CHANGING HEALTH ROLES

Managed Care

The public health perspective becomes even more critical as society experiences a metamorphosis in the organizational structure and functioning of health care delivery. Health care delivery systems in the United States continue to be in a tumultuous state, with ever-increasing “industry” growth, diversification, consolidation, and service integration. In recent years, the continual flux in supply and demand for health services has encouraged the development of a wide variety of managed care organizations (MCOs) that finance and deliver health and specialty (e.g., behavioral) health services to specific (usually employed) populations. In recent years, state Medicaid plans and the federal Medicare programs have experienced a rapid growth of individuals enrolled in MCOs. Increasingly, these programs have used the creation of purchasing alliances (health service agencies that form a purchasing coalition) between public agencies and private MCOs and/or private specialty MCOs. For example, between 1994 and 2000, the Medicare enrollment in managed care rose from 7.9% to 17.8%, whereas between 1994 and 2000, managed care enrollment for Medicaid enrollees increased from approximately 40% to 56% ( National Center for Health Statistics, 2003).

Managed care originated in the 1920s in California with the development of a prepaid group practice called the Kaiser Permanente Medical Care Program, in which a variety of health and behavioral health services was offered to a defined group of subscribers based upon a monthly capitation rate. The concept of a prepaid group practice included opportunities to reduce costs through the prevention of disease (e.g., annual health check-ups and immunization for children) and promotion of health and behavioral health services.

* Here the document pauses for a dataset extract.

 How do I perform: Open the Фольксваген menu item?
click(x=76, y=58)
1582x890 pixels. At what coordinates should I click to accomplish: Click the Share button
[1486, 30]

The first major growth cycle for MCOs in the United States occurred between the early 20th century and the late 1960s with the growth in the number of prepaid group practice plans across the United States. The second major growth cycle for MCOs occurred in the early 1970s with the growth of the Individual or Independent Practice Associations (IPAs) model of health maintenance organizations (HMOs). The 1970s also marked the emergence of HMOs. IPAs were often more flexible than group or staff HMOs from the consumer perspective because consumers had considerably more choice in selecting their physician in an IPA-model HMO. The rise in popularity of for-profit HMOs occurred in the 1980s during the third major growth cycle of managed health care. During this growth cycle, the term “managed care” collectively included all types and organizational models of HMOs, point-of-service plans, and preferred provider organizations.